Provide proper training

Provide training across all departments that interact with clients or customers to ensure understanding of your company’s policies and objectives. Ensure all members of your organization provide a consistent message to the outside world, and anyone working in a customer service role knows how to answer questions about payment, deduction, dispute or credit-related problem. This can help eliminate payment delays by a customer waiting on callbacks and emails from the accounts receivable department.

When to start collecting

Use a credit and payment scoring model that triggers workflow actions. The scores should reflect credit risk and industry payment data, as well as your own experience with a customer to estimate a time for your company to begin collection action.

Be sure that collection performance goals are written down and that your staff are held accountable for their results. The goals should be in sync with those that drive senior levels of management but focus on more targeted metrics to draw team concentration to what’s important.

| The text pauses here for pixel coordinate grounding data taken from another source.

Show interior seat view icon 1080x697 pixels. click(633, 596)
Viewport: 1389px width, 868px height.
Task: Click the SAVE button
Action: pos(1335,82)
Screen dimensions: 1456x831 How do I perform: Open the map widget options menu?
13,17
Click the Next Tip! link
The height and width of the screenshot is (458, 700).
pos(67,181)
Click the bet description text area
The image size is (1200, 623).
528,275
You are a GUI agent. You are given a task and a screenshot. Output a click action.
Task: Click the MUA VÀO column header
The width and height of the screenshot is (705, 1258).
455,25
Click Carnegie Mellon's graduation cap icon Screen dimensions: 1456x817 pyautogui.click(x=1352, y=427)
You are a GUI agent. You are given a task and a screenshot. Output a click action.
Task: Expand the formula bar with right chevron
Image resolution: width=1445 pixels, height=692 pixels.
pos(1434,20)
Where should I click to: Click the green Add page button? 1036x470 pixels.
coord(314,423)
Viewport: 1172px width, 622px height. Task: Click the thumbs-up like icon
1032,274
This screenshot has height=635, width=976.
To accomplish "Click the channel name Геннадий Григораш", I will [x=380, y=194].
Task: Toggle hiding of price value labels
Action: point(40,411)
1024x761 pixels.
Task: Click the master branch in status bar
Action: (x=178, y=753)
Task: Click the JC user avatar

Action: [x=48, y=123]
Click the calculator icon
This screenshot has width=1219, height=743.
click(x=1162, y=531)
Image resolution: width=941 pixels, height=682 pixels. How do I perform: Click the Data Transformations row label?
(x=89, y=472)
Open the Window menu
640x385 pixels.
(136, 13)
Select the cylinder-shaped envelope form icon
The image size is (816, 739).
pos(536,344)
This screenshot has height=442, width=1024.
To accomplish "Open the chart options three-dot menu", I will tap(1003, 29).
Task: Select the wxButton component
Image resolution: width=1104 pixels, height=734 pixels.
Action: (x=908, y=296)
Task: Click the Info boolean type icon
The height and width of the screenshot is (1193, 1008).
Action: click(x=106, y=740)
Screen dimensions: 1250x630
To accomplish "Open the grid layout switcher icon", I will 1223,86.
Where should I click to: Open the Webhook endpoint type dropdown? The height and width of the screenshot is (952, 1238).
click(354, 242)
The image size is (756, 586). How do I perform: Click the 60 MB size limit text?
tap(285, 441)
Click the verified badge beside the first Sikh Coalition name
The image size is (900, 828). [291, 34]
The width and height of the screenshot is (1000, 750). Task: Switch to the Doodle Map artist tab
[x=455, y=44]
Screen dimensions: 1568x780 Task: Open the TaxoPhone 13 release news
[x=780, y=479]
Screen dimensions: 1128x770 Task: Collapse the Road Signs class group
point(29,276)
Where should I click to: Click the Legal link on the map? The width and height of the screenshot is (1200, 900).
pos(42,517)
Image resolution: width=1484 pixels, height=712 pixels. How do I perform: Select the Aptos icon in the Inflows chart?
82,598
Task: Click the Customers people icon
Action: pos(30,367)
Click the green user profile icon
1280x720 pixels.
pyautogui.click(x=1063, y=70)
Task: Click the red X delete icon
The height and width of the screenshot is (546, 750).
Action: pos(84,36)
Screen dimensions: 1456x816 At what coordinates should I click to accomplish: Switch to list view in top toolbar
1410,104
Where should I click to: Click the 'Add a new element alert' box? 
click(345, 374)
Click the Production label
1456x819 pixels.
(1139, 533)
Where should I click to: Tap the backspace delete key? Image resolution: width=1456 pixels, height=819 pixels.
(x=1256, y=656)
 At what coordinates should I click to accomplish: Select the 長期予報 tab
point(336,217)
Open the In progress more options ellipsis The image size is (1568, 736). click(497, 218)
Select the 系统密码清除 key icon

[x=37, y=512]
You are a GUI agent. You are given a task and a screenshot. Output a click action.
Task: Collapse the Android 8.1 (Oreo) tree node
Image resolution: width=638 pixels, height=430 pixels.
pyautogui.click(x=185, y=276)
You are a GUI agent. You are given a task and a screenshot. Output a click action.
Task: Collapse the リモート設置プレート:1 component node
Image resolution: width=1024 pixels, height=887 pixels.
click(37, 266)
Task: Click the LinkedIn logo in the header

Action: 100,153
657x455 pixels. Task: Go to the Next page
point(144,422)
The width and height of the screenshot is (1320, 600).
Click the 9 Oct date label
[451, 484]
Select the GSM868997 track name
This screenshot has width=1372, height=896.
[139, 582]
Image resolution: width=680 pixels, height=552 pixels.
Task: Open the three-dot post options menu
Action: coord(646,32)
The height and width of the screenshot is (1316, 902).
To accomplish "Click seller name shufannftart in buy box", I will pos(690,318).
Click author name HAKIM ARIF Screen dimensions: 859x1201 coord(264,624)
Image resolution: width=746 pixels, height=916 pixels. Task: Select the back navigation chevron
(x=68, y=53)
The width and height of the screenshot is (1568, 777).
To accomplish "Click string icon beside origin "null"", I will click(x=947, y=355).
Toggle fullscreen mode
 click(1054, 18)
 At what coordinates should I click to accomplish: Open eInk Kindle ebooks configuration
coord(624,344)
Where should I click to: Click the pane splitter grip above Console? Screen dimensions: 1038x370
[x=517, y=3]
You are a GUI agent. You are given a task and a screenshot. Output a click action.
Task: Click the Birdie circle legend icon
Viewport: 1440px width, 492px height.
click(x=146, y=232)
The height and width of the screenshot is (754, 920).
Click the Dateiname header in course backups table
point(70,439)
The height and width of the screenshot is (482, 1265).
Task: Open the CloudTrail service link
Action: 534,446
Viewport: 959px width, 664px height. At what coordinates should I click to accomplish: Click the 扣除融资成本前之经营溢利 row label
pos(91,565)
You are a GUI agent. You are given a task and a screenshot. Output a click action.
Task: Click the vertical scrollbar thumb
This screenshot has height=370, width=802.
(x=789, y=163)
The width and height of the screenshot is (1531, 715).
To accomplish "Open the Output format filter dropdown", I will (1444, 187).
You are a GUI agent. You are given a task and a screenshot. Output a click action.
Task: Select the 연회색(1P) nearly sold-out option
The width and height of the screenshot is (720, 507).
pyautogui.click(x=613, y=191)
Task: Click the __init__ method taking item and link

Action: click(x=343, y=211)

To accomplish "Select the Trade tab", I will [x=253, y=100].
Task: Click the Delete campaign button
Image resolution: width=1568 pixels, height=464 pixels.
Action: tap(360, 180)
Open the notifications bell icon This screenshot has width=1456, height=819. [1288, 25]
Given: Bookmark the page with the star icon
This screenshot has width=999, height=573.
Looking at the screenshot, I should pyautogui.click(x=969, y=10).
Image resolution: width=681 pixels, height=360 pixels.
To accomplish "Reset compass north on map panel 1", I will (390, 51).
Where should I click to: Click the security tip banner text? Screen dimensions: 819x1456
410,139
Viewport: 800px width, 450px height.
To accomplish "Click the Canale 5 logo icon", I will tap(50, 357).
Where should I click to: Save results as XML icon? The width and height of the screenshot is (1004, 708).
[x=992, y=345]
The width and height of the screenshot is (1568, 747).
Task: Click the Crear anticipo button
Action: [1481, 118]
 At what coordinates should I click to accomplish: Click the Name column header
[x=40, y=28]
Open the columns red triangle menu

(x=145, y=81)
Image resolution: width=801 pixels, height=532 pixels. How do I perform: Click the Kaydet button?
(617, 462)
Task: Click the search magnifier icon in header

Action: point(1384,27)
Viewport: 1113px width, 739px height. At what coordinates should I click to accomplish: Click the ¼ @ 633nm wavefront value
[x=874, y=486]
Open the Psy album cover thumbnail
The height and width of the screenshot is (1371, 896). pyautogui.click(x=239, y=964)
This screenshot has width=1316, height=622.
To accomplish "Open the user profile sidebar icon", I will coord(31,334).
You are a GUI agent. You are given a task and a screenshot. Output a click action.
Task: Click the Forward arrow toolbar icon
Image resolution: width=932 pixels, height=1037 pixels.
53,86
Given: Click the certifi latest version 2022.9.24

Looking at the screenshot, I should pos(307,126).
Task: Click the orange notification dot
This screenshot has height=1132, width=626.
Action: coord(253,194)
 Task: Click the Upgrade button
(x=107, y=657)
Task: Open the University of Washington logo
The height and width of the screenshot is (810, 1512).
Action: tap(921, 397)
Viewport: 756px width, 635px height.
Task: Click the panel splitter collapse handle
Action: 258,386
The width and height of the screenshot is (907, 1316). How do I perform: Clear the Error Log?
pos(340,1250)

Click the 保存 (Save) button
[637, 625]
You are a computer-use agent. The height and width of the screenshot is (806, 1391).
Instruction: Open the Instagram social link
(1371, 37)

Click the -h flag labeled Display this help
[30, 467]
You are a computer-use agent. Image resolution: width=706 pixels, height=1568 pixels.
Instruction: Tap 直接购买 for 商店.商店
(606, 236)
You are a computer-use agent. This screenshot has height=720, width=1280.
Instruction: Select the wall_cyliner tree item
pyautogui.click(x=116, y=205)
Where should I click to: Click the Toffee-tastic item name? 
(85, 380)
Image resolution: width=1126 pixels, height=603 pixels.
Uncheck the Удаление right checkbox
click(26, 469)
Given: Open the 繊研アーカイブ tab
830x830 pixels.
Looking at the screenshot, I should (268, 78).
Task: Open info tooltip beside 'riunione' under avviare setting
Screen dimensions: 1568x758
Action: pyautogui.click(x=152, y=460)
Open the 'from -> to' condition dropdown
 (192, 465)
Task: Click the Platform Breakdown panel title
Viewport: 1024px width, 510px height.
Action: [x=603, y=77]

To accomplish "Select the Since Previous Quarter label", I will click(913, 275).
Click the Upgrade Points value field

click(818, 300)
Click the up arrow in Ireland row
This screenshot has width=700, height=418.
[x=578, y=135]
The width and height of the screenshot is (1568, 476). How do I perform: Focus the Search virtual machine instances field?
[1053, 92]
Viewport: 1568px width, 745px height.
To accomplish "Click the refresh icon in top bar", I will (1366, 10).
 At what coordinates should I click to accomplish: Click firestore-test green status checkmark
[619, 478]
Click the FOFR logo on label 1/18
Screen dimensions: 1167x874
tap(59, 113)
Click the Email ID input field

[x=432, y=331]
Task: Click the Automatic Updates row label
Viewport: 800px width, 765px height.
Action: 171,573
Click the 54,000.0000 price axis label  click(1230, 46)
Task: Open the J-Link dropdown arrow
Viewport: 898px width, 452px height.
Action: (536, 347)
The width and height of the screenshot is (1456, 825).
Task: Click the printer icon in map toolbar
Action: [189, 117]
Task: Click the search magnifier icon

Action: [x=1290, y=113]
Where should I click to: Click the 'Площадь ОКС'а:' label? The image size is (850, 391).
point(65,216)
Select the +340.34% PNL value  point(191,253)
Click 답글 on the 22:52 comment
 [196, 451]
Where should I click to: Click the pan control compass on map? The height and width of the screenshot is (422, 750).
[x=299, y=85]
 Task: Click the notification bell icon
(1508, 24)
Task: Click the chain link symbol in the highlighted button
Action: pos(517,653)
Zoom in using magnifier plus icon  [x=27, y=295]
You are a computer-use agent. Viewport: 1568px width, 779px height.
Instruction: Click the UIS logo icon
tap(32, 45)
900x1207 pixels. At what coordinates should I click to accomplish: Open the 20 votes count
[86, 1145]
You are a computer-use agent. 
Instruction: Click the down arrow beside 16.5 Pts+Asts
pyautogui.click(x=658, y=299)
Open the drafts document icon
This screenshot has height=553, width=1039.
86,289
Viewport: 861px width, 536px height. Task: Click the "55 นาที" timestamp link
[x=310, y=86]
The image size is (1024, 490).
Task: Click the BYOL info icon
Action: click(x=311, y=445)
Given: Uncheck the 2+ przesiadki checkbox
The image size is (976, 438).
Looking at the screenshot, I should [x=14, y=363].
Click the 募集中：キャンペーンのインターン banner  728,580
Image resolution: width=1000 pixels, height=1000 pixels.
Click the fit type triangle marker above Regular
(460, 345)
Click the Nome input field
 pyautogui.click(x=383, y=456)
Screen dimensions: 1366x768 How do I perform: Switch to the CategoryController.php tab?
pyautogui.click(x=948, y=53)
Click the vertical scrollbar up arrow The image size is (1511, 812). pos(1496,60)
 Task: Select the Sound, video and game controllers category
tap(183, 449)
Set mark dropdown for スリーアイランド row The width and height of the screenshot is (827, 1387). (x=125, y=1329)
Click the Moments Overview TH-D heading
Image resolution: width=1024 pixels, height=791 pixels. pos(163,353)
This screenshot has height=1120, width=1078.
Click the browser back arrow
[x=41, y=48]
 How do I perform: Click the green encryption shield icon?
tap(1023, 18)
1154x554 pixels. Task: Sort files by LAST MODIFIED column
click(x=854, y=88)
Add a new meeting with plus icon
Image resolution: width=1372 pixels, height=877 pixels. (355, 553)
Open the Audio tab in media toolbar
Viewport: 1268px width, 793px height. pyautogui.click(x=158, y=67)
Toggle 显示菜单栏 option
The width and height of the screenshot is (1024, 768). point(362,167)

Partnering with outside agencies

Don’t shy from using collection outsourcing companies or agencies. While they will charge for their services, the alternative may be lower collection rates, higher borrowing and bad debt write-offs. This prioritization must be by employee as well, as some are better suited for volume collections as opposed to complex collections.

If your business is experiencing an unacceptably high level of bad debt, perhaps your credit processes are inadequate to the task. Another possibility is credit insurance, although a credit insurer will also require that you implement effective credit controls and policies. If you have tried improving your business with the steps suggested above, you may find it more beneficial to try turnkey solutions, including credit and collection outsourcing or even factoring.